Un día, un hombre de barba blanca llegó a la ciudad, levantó una pequeña carpa en la que sólo cabían dos personas y puso un cartel fuera en el que se leía: «Se cuentan futuros felices».
Al principio la gente recelaba del extraño. «Otro timador», decían, pero la curiosidad rondaba todos los días por aquel lugar.
Finalmente, una persona se decidió a entrar en la carpa. Era una mujer joven que hacía mucho tiempo que no creía en el amor. Entonces, aquel hombre hizo que se mirara a sí misma por primera vez, por dentro y por fuera, la liberó de antiguas ataduras y le habló de una historia imperfecta, llena de risas, en la que tendría que lanzarse y hacer el ridículo más de una vez.
La mujer salió de la tienda no convencida, pero no pudo borrarse de la cara aquella genial sonrisa.
Al cabo de un tiempo, la gente hacía colas para contarle sus difíciles situaciones y pasaban horas esperando para escuchar su voz segura y confiada narrándoles el mejor final de todos aquellos posibles.
Lo más sorprendente era que nada de lo que contaba era increíble, sino que se basaba en aquello que veía en cada persona que le visitaba.
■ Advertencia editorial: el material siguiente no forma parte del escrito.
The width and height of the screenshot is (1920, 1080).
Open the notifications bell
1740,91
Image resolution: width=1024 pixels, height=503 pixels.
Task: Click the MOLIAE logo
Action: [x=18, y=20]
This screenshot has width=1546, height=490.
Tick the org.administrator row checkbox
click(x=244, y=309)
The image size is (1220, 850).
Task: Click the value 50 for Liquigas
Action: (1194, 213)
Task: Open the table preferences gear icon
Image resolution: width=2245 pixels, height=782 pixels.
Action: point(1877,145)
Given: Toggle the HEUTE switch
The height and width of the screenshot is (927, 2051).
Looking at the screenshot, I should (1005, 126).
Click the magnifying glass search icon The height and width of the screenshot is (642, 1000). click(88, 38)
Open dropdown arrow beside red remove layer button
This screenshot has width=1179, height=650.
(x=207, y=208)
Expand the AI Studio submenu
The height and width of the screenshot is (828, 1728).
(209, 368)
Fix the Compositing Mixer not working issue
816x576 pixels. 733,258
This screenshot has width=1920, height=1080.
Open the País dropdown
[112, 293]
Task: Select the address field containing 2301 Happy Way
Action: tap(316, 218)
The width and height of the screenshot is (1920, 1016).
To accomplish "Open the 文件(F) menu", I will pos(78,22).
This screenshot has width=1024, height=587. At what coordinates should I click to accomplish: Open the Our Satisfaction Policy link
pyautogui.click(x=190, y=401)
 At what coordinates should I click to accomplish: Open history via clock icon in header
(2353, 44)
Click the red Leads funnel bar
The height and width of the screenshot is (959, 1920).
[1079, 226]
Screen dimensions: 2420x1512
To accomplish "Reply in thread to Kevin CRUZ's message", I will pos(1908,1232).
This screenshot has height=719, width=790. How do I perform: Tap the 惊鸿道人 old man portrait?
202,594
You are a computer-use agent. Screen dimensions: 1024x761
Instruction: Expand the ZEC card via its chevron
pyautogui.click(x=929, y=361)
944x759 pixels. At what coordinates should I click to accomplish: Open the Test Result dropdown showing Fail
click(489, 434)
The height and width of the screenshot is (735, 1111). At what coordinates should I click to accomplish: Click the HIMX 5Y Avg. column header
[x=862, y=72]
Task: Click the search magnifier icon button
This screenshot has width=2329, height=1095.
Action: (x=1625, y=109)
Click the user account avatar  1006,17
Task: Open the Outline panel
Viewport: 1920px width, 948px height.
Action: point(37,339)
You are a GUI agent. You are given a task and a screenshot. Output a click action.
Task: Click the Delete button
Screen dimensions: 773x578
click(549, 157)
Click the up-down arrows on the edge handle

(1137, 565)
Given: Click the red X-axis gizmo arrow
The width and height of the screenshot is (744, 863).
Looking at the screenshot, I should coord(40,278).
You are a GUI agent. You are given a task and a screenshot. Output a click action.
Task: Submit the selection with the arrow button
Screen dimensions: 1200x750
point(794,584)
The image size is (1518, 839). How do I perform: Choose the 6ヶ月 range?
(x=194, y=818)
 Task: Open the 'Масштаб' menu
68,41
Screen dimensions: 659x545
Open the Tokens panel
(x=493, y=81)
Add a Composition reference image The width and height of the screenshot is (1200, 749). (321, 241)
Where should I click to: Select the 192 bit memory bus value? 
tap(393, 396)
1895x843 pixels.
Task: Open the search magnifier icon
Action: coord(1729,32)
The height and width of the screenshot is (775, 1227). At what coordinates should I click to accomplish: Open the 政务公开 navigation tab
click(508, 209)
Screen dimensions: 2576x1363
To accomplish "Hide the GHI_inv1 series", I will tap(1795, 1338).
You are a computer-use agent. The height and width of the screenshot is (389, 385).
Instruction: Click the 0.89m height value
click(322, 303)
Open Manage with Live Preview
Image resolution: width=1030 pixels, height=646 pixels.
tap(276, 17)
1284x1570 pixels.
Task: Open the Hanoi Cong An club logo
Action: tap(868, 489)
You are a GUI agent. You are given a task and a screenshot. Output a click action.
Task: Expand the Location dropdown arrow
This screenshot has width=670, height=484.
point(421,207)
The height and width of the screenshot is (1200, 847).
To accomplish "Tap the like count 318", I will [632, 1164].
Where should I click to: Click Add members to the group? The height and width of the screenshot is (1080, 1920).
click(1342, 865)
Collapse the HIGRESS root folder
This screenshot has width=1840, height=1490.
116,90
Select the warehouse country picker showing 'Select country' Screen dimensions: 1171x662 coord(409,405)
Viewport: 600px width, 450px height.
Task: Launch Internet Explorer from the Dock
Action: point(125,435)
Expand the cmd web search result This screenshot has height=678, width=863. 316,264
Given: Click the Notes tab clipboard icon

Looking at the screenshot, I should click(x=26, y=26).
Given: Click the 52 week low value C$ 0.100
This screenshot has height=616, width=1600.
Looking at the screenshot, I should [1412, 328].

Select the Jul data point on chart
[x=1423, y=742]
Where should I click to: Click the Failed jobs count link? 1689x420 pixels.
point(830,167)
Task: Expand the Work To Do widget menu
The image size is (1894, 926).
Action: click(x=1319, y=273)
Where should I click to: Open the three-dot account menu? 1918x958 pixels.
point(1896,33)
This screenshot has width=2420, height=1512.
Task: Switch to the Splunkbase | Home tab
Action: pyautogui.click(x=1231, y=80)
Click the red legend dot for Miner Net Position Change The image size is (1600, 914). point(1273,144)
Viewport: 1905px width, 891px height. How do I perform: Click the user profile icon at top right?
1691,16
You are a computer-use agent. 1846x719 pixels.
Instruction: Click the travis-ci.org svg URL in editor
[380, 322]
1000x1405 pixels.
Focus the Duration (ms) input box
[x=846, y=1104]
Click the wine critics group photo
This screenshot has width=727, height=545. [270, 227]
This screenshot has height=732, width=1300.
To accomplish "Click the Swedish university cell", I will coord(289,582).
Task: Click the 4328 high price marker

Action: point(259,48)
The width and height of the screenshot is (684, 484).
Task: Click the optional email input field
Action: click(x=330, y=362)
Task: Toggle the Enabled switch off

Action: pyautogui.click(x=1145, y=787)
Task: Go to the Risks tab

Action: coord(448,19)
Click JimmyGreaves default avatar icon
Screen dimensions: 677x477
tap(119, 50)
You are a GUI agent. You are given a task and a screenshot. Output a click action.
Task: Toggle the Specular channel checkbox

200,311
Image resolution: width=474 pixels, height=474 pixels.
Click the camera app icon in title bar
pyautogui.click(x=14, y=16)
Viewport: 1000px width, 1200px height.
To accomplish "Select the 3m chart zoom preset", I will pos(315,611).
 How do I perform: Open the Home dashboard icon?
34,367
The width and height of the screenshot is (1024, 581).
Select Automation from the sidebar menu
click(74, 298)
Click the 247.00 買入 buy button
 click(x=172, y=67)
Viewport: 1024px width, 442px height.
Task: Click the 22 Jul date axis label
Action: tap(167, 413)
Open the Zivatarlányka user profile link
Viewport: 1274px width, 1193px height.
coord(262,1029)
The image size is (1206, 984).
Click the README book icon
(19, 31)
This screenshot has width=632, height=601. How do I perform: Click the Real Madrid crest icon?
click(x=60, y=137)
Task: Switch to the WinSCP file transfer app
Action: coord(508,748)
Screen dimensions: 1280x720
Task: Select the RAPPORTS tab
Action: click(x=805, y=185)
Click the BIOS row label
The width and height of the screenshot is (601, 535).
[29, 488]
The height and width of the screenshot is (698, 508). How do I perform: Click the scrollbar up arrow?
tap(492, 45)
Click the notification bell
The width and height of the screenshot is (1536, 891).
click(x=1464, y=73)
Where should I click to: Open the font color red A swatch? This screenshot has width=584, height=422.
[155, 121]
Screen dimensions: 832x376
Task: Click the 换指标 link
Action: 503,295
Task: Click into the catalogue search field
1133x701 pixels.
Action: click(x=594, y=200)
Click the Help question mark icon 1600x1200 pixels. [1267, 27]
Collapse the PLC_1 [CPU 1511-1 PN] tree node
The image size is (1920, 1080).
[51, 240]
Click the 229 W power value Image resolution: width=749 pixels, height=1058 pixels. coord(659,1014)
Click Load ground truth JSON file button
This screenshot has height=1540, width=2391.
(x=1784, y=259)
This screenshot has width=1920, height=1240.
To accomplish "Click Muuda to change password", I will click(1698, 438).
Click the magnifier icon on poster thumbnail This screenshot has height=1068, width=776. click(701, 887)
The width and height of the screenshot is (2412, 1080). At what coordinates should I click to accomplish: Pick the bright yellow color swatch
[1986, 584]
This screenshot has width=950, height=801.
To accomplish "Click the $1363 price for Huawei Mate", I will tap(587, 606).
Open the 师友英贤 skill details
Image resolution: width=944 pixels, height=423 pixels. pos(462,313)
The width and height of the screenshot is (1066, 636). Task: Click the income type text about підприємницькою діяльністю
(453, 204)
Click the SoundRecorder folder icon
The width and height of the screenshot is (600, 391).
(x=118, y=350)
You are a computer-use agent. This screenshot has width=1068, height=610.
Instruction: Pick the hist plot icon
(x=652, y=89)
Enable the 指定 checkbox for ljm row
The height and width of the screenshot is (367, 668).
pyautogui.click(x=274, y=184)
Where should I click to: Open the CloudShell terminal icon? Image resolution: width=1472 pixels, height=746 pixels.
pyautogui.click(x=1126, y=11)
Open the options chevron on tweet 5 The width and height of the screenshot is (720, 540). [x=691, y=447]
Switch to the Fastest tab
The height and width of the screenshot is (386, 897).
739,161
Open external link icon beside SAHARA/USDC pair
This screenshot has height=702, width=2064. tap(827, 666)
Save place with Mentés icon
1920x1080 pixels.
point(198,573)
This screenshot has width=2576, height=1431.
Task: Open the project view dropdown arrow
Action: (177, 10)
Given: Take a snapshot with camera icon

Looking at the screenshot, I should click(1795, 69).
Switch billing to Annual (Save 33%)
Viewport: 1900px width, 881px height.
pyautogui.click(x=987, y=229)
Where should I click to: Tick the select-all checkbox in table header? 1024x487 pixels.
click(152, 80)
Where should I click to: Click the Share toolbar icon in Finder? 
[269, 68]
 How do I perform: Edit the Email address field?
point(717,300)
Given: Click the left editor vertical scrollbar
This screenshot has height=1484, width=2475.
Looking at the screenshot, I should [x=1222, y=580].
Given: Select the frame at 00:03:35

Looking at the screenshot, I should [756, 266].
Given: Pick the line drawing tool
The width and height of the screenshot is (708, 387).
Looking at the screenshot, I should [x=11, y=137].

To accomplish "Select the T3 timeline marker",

Sin adornos ni florituras.
A veces, había gente que tenía tanta fe en lo que él decía, que conseguían hacerlo realidad.
Cuando no era así, al final del día, el hombre guardaba todos aquellos problemas en un maletín sin fondo, lleno de archivadores, y cargaba con su peso hasta que alguna de las historias se resolvía.
Por desgracia, no podía intervenir en ninguna porque sólo la propia voluntad de los individuos era la que podía cambiarlas.
Nadie mejor que él lo sabía. Él también había perdido la esperanza una vez, la ilusión y las ganas de luchar. Dejó escapar lo que más quería por no darse cuenta a tiempo.
Ojalá alguien le contara que no todo tiene por qué ser tan malo como imaginamos, que hay otros futuros posibles y que están más cerca de lo que nos parece en el presente, que se puede recuperar la vida en cualquier momento y volver a ser felices en un instante de gloria.
Para él esa oportunidad ya había pasado. Había llamado a la muerte años atrás y cuando la vio, tan definitiva, sólo pudo implorar su perdón. Esta, conmovida, decidió dárselo.
Desde entonces, el hombre se dedicaba a vagar de ciudad en ciudad, dándole a los demás lo que él no pudo ver en él mismo.